* [EXERCISE DESCRIPTION]: Copy the lines of the data below exactly, from the line containing "You are a GUI" through the line containing "Image resolution: width=776", both included.

* [DATA TO PROCESS]:
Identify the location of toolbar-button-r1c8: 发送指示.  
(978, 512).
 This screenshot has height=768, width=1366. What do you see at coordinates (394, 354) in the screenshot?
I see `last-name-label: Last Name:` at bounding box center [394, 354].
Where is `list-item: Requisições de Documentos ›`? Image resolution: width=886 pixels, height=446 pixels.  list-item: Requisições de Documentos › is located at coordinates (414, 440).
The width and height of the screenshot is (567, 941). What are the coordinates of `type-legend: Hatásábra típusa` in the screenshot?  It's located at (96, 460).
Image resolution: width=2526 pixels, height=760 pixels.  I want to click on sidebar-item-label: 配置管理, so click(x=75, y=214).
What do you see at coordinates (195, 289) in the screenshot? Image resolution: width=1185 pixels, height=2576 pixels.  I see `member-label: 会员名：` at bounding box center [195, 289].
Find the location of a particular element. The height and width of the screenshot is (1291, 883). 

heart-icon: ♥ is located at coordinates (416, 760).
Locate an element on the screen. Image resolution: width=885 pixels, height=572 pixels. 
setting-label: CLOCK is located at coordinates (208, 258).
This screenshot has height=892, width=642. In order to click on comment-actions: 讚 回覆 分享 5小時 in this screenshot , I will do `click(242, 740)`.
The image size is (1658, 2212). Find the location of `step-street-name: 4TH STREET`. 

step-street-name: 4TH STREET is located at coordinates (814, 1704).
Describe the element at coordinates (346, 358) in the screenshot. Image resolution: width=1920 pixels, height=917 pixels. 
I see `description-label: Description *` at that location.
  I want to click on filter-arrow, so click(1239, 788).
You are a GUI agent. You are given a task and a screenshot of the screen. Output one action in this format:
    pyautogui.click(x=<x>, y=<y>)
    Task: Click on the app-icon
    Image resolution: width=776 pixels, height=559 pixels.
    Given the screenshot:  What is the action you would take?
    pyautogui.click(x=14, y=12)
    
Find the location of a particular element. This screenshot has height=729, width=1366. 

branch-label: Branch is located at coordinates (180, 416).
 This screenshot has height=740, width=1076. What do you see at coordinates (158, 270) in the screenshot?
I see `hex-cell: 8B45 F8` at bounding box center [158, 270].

* [YOUR SOLUTION]:
You are a GUI agent. You are given a task and a screenshot of the screen. Output one action in this format:
    pyautogui.click(x=<x>, y=<y>)
    Task: Click on the app-icon
    Image resolution: width=776 pixels, height=559 pixels.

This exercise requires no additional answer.